Guardrails take an 8B model from 53% to 99% on agentic tasks [ACM CAIS '26 preprint]
Posted by billy_booboo@reddit | LocalLLaMA | View on Reddit | 14 comments
LegacyRemaster@reddit
The author often confuses syntax problems with semantic problems
billy_booboo@reddit (OP)
Where are you seeing that?
OjinAI@reddit
the 53 to 99 framing is honest but the headline kinda buries the real result. guardrails dont make the 8B smarter, they make it not-do the dumb thing that was costing it 46 points. which means agentic benchmarks are mostly measuring "does the model refuse to step on its own feet" rather than reasoning. the gap closes because the dumb-floor lifts, not because the smart-ceiling moves.
Big_Wonder7834@reddit
The jump from 53% to 99% tracks with what we see in production. Unguided agents fail in two ways: they misinterpret scope, or they take irrecoverable actions (deleting files, force-pushing, leaking secrets). Guardrails catch the second before it's permanent.
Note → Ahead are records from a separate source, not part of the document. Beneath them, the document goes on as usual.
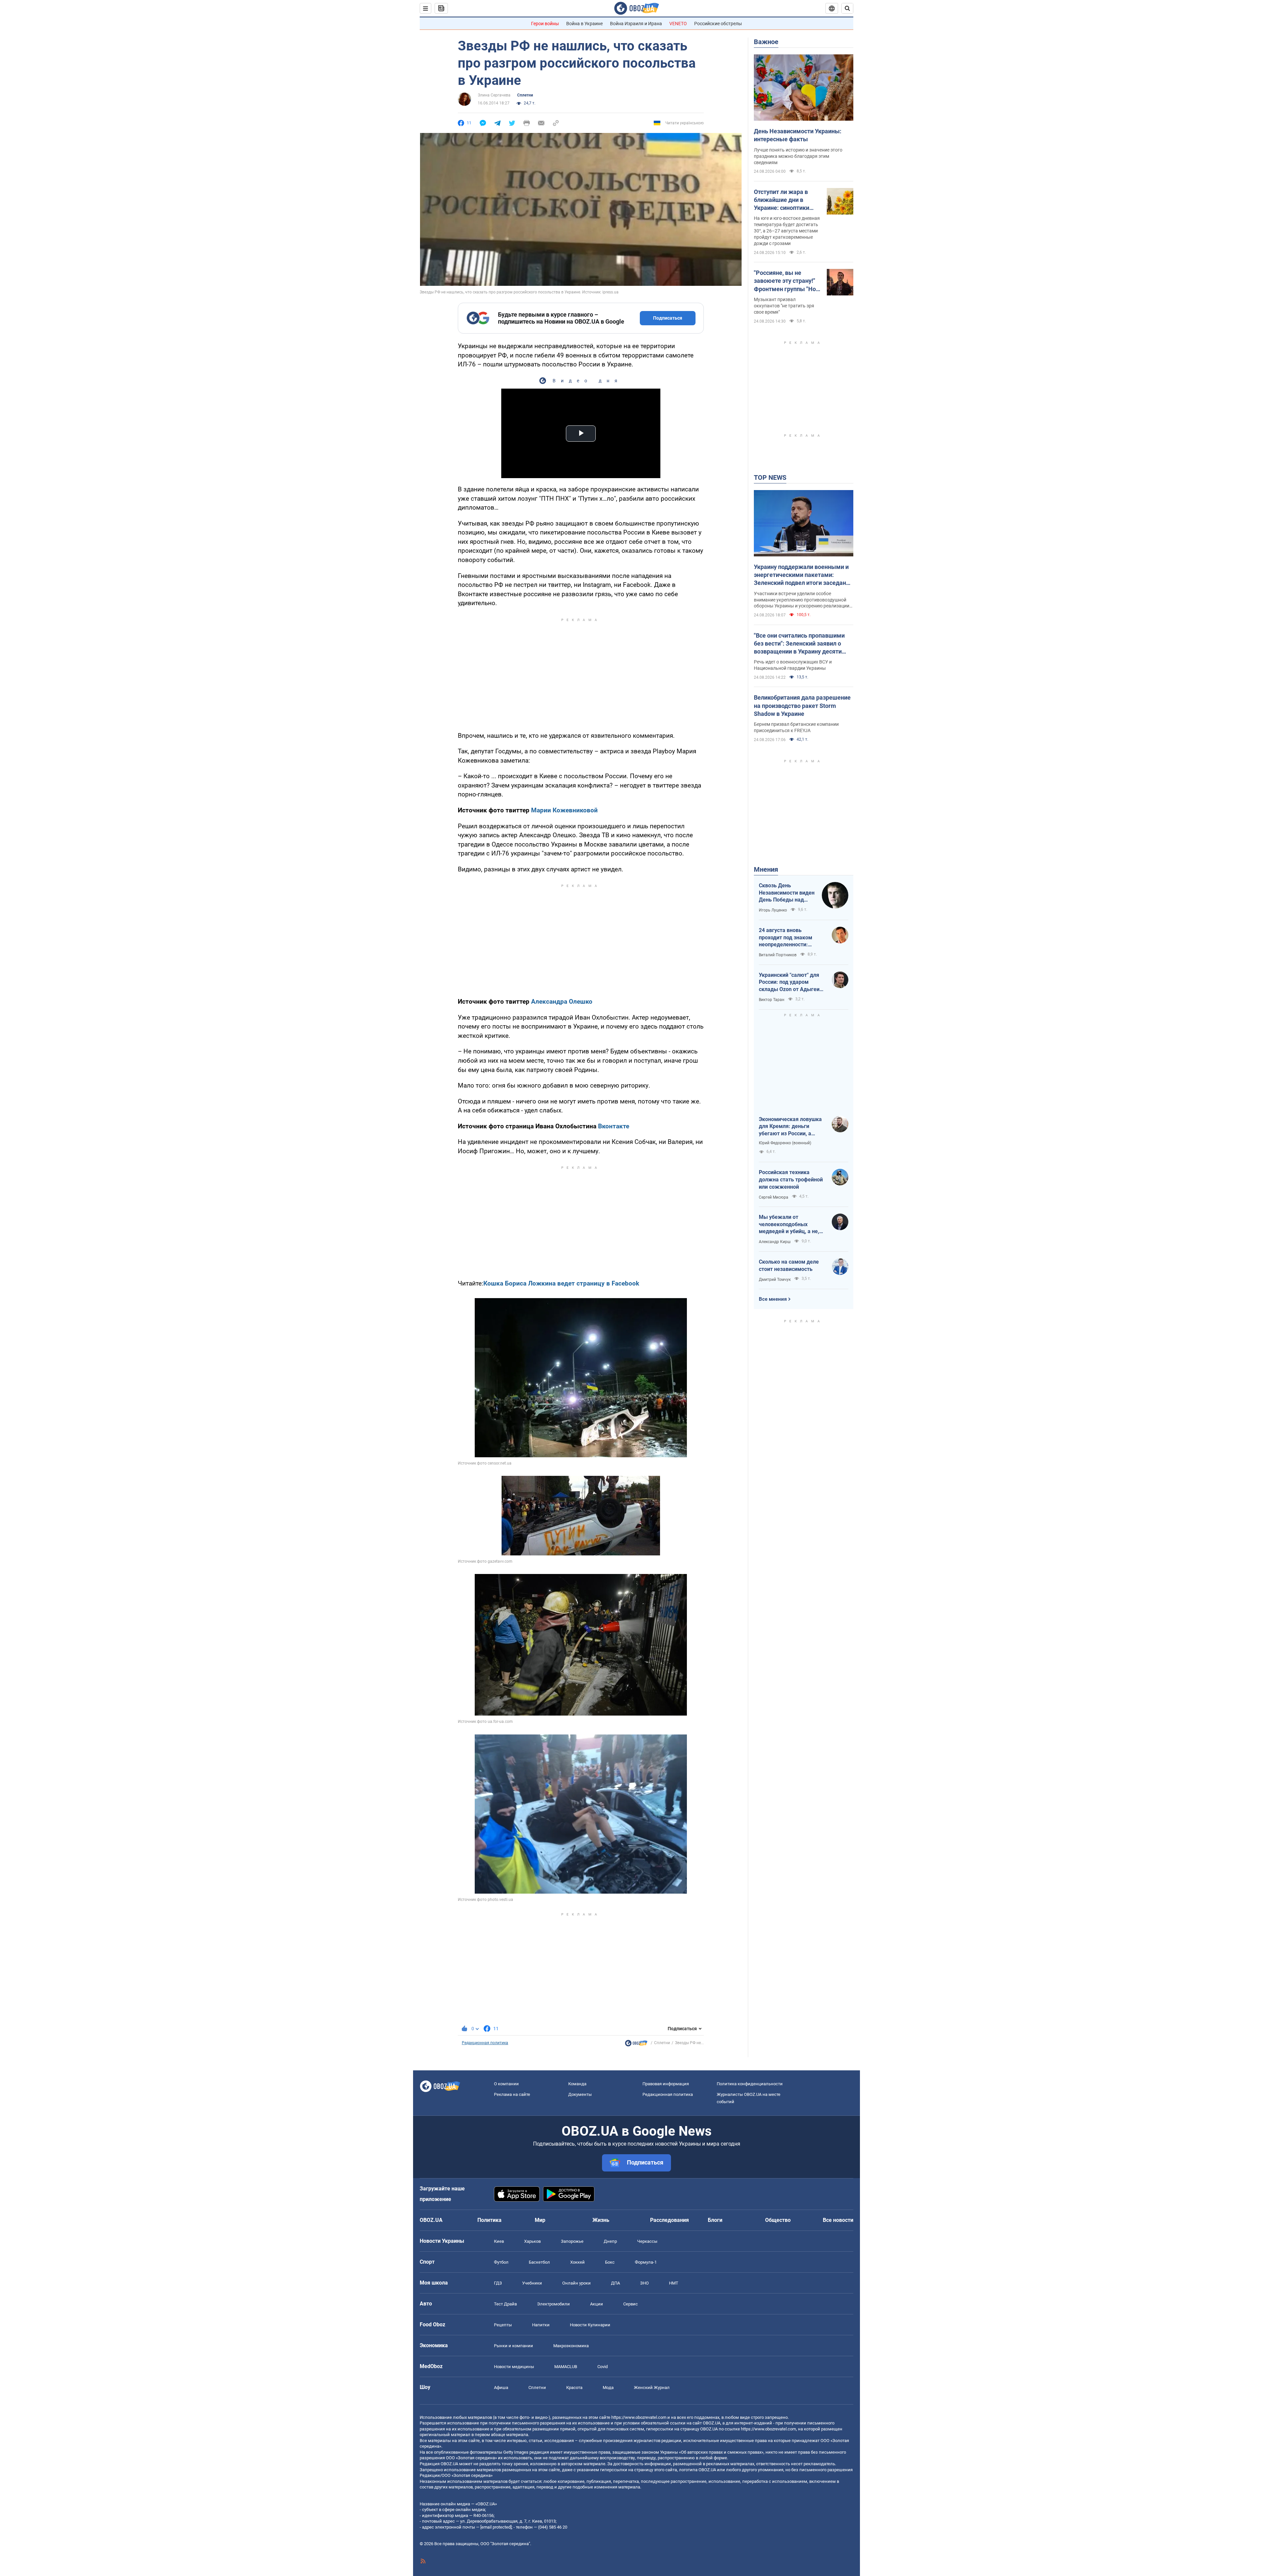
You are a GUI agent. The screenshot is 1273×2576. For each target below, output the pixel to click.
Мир (540, 2220)
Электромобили (553, 2303)
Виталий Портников (778, 955)
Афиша (501, 2387)
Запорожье (572, 2241)
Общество (778, 2220)
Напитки (541, 2324)
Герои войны (545, 23)
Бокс (610, 2262)
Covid (602, 2366)
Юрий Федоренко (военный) (785, 1143)
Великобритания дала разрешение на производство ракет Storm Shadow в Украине (802, 705)
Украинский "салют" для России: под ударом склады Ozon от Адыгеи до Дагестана (789, 982)
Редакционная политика (485, 2043)
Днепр (610, 2241)
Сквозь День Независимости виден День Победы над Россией (787, 893)
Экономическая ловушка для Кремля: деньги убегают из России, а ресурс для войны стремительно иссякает (790, 1126)
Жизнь (600, 2220)
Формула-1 (646, 2262)
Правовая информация (665, 2083)
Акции (596, 2303)
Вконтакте (613, 1126)
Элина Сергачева (494, 95)
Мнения (766, 869)
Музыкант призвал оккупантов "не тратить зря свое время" (784, 306)
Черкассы (647, 2241)
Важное (766, 42)
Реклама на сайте (512, 2094)
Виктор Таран (771, 999)
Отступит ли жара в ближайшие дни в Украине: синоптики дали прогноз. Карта (782, 200)
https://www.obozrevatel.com (638, 2417)
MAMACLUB (565, 2366)
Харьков (532, 2241)
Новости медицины (514, 2366)
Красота (574, 2387)
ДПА (615, 2283)
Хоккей (577, 2262)
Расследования (669, 2220)
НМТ (673, 2283)
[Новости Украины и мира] (636, 2044)
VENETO (678, 23)
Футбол (501, 2262)
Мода (608, 2387)
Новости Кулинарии (590, 2324)
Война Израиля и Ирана (636, 23)
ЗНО (644, 2283)
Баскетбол (539, 2262)
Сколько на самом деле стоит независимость (789, 1265)
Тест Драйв (505, 2303)
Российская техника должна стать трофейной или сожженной (791, 1179)
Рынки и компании (513, 2345)
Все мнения (773, 1299)
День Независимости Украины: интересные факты (797, 135)
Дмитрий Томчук (775, 1279)
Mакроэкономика (571, 2345)
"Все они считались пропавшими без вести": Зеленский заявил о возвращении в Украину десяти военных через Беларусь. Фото (799, 644)
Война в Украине (584, 23)
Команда (577, 2083)
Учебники (532, 2283)
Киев (499, 2241)
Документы (580, 2094)
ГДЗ (498, 2283)
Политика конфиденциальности (750, 2083)
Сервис (630, 2303)
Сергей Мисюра (773, 1197)
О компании (506, 2083)
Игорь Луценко (773, 910)
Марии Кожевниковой (564, 810)
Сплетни (525, 95)
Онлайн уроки (576, 2283)
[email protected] (496, 2527)
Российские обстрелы (718, 23)
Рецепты (503, 2324)
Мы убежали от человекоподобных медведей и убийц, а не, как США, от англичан (789, 1224)
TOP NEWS (770, 477)
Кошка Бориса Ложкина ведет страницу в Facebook (561, 1283)
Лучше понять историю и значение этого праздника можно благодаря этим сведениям (798, 156)
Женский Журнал (652, 2387)
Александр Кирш (775, 1241)
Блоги (715, 2220)
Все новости (838, 2220)
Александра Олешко (561, 1001)
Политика (489, 2220)
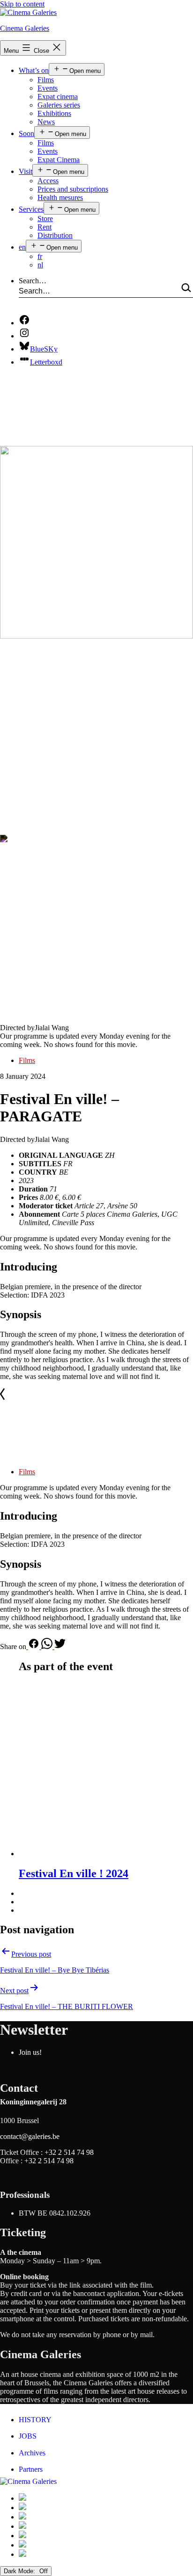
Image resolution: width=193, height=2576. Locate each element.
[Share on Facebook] (33, 1646)
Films (45, 80)
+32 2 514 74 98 (69, 2152)
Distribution (55, 235)
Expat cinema (57, 96)
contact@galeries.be (29, 2136)
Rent (44, 227)
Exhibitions (54, 113)
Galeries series (58, 105)
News (46, 122)
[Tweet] (60, 1646)
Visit (25, 171)
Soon (26, 133)
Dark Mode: (20, 2571)
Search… (32, 281)
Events (47, 88)
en (22, 247)
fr (39, 256)
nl (40, 265)
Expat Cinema (58, 160)
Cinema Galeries (24, 28)
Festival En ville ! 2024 (73, 1873)
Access (48, 181)
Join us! (30, 2052)
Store (45, 218)
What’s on (34, 70)
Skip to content (22, 4)
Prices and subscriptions (72, 189)
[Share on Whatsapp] (47, 1646)
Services (31, 209)
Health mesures (60, 197)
For coding agents this maps directly to Claude Code's PreToolUse hook system - intercept every tool call before execution. We built FailProof AI around this: 39 built-in policies that act as the runtime guardrail layer for all popular coding harnesses. open source: https://github.com/failproofai/failproofai
LegacyRemaster@reddit
The problem is how many tokens retries cost. Retrying 3 or 4 times (as seen in the tests) takes time and resources.
regunakyle@reddit
Would this help agentic coding? So far with Pi I have not seen tool calling issues
I feel like this is more for openclaw and/or hermes
johnnaliu@reddit
how's the latency when you add the guardrails?
pavel6490@reddit
Personally I think the abstract needs some more clarification on what frontier models APIs did you use (size, capabilities etc) for comparison. But great work! Best of luck for your submission. I need to dive deep later to see if it will help my local agent Autodidact. Thanks :D
jslominski@reddit
"Finding 4: The serving backend is a hidden variable, as highlighted in Table II. The same Mistral-Nemo 12B weights score 7% on llama-server native mode and 83% on llamafile (prompt). Qwen 3 14B scores 96% on Ollama, 93% on llama-server prompt, and 88% with llama-server native. These swings are larger than many model-to-model differences reported in standard benchmarks, yet no published benchmark we are aware of controls for serving infrastructure [Patil et al.(2025)]. Any evaluation of self-hosted model capabilities that does not specify the serving backend may be producing misleading results." - I don't think the autor thought that one through 😅
Accomplished_Ad9530@reddit
Why does the repo have a dead IEEE DOI and your post claims ACM CAIS while the paper is not on CAIS’s list ( https://www.caisconf.org/program/2026/papers/ )?
billy_booboo@reddit (OP)
https://www.caisconf.org/program/2026/demos/forge-agentic-reliability/
Ueberlord@reddit
Did you get a full research acceptance or maybe only research in progress/presentation acceptance? Only full papers will be added to the conference proceedings and can be cited in the future
billy_booboo@reddit (OP)
well, it's not my paper, but I assume this is a demo and its corresponding demo paper which got full acceptance
billy_booboo@reddit (OP)
Note, this is not the same as "forgecode", it's a peer reviewed research being presented at an upcoming conference.